» **Records for this task**
- - -

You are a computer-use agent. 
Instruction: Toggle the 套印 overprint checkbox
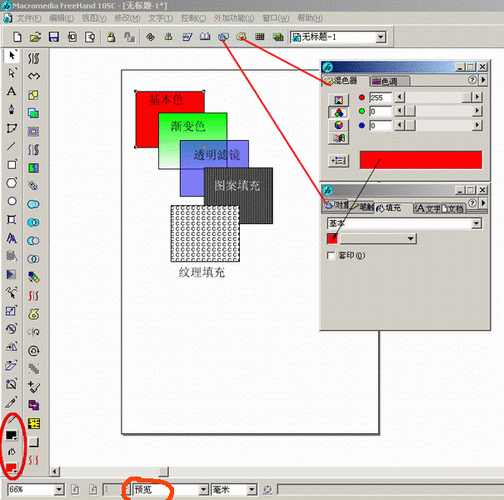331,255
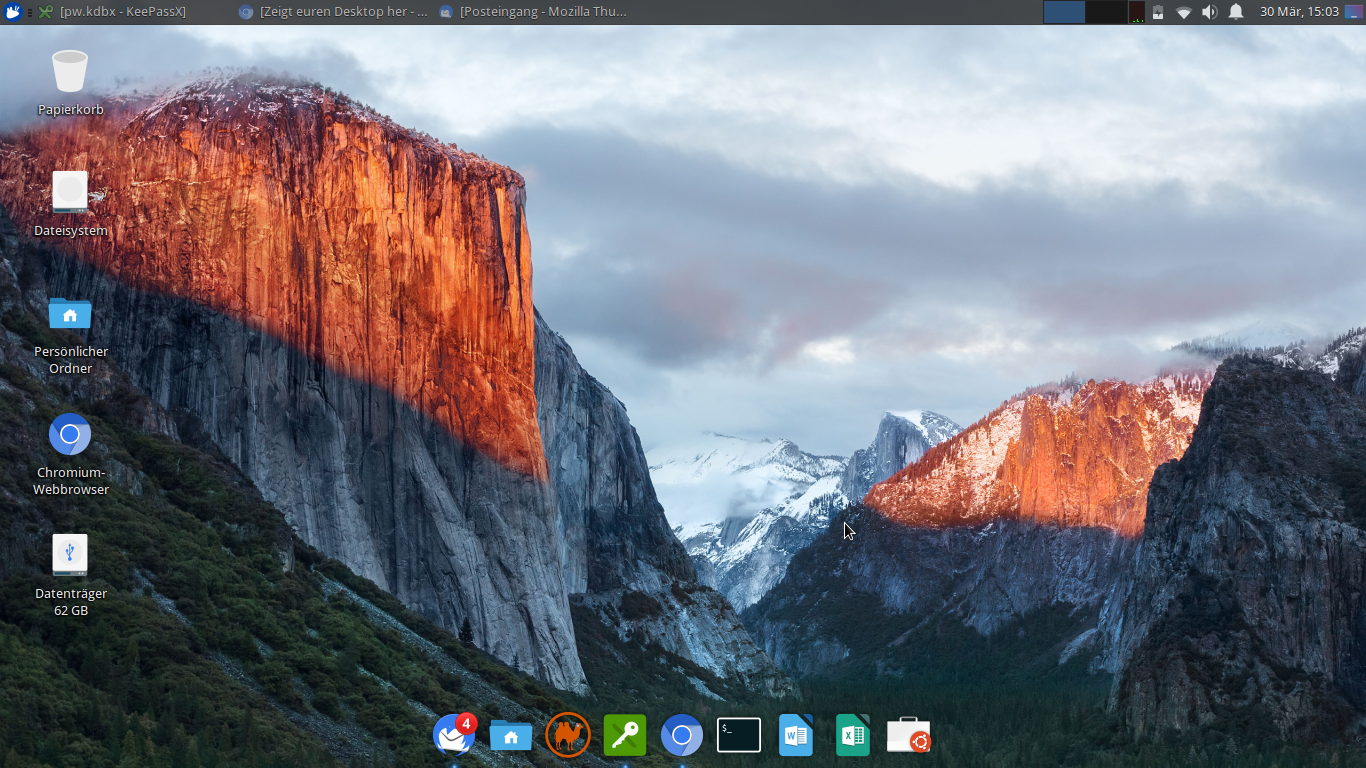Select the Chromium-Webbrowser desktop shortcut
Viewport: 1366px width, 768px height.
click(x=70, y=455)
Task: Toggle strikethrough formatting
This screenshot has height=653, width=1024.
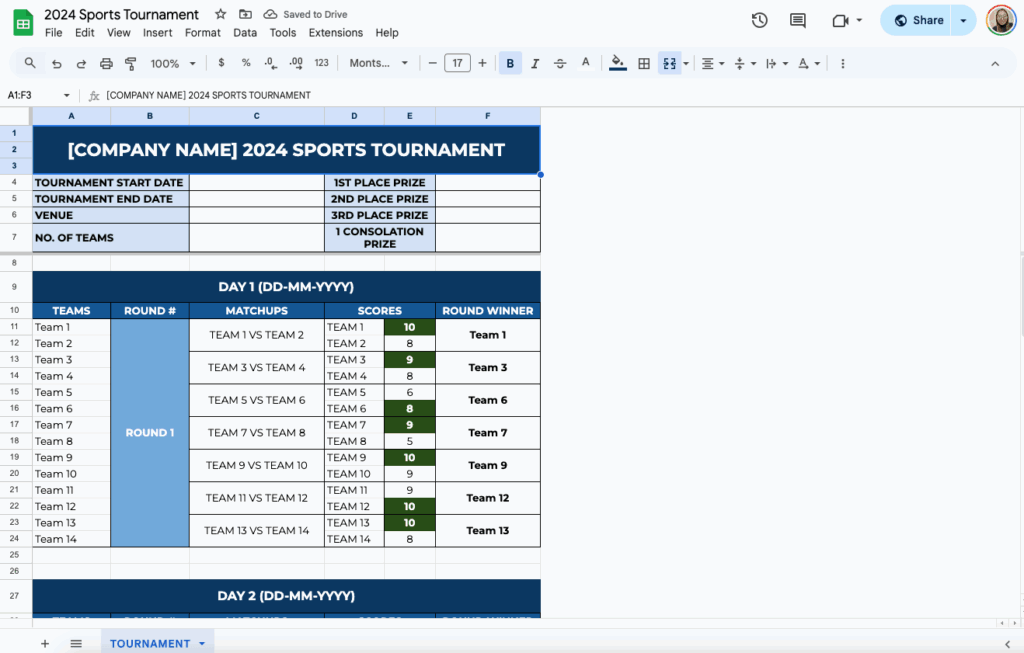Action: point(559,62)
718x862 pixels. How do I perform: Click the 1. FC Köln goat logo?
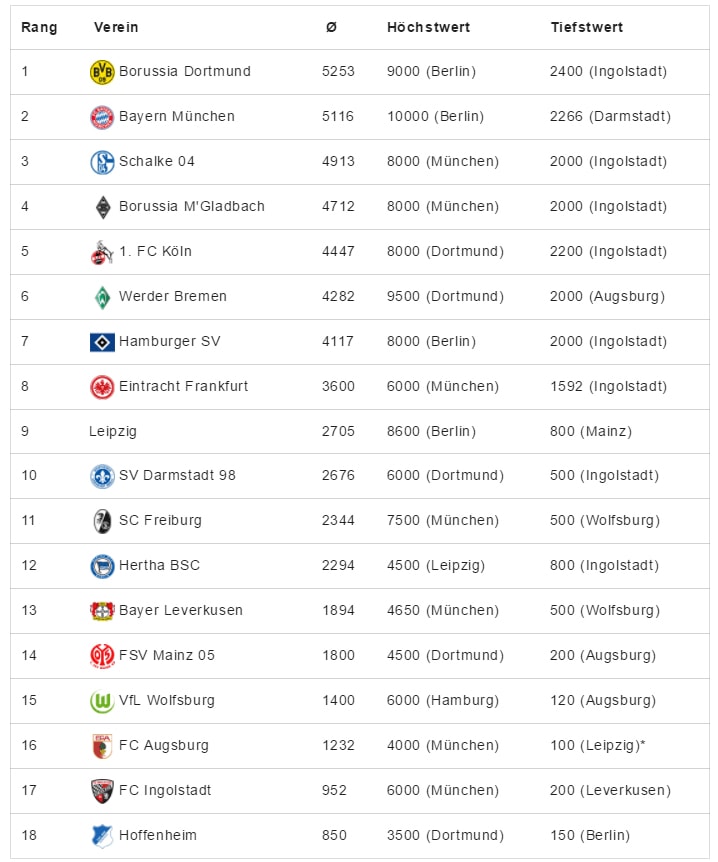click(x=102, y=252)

- - -

» **Task to complete**
Every line of the material must be returned exactly; leave the images out.

» **Answer below**
You are a computer-use agent. 
Instruction: Toggle the 套印 overprint checkbox
331,255
Select the Chromium-Webbrowser desktop shortcut
Viewport: 1366px width, 768px height.
click(x=70, y=455)
Task: Toggle strikethrough formatting
This screenshot has height=653, width=1024.
Action: point(559,62)
718x862 pixels. How do I perform: Click the 1. FC Köln goat logo?
click(x=102, y=252)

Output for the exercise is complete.